OMAHA, Neb. – As Nebraskans tip their hats to social workers during National Social Work Month, Nebraska Children's Home Society is celebrating one year of Fatherhood P³, a father-to-father, community-based service.

Program coordinator David Pollock says fathers carry anxiety about all the social factors they faced before they had children – concerns about financial stability is a common theme – in addition to new challenges as parents.

Pollock says the 12 week course aims to give dads the tools they need to get involved, and stay involved, with their children.

"When they have children or they have newborns, a lot of fathers, they're like blindsided, like deer in the headlights, so to speak, and they really don't know what to do," Pollock states.

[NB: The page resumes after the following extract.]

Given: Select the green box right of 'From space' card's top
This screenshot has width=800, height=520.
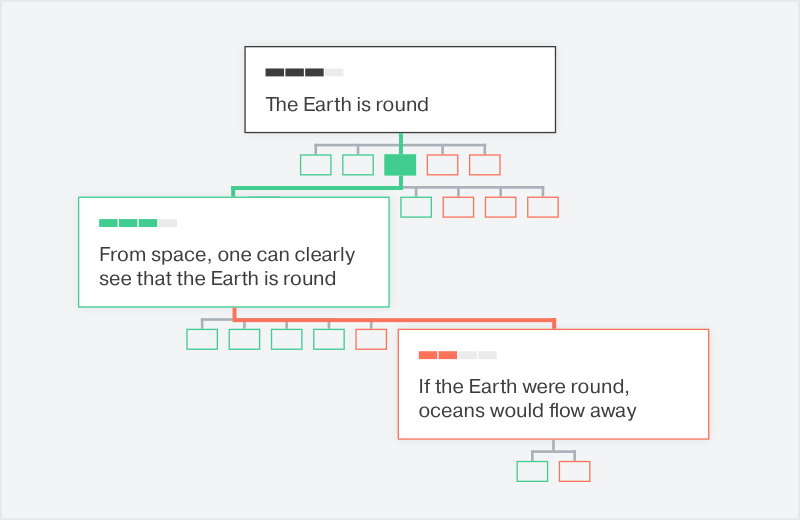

Groups of 10 or so dads would meet once a week for dinner, provided at no charge, and frank discussions on the challenges of fatherhood.

The program focuses on three pillars of fatherhood: purpose, presence and participation.

Pollock says after a strong first year, working with fathers already connected to the Society through other programs, the group will extend its outreach to the greater Omaha area.

The program helps fathers manage their anxiety by helping them define their unique purpose, which Pollock says can instill a grounding focus, which also allows dads to be truly present with their children.

He adds that participation, playing games or asking questions is vital for a child's emotional and educational development.

"Children feel a sense of connectivity when the father is engaged, even if they're just reading,” Pollock stresses. “There's a sense of growth and development that begins to happen when a father is truly engaged."

According to the U.S. Census Bureau, in 2012 there were 176,000 stay-at-home dads taking care of children.

Pollock notes that, traditionally, mothers have been the ones to access services, and many agencies are geared toward women.

"And the way that our society is changing now, our fathers are needing assistance, our fathers are needing the support,” he points out. “And there are a lot of fathers right now that are single parent fathers."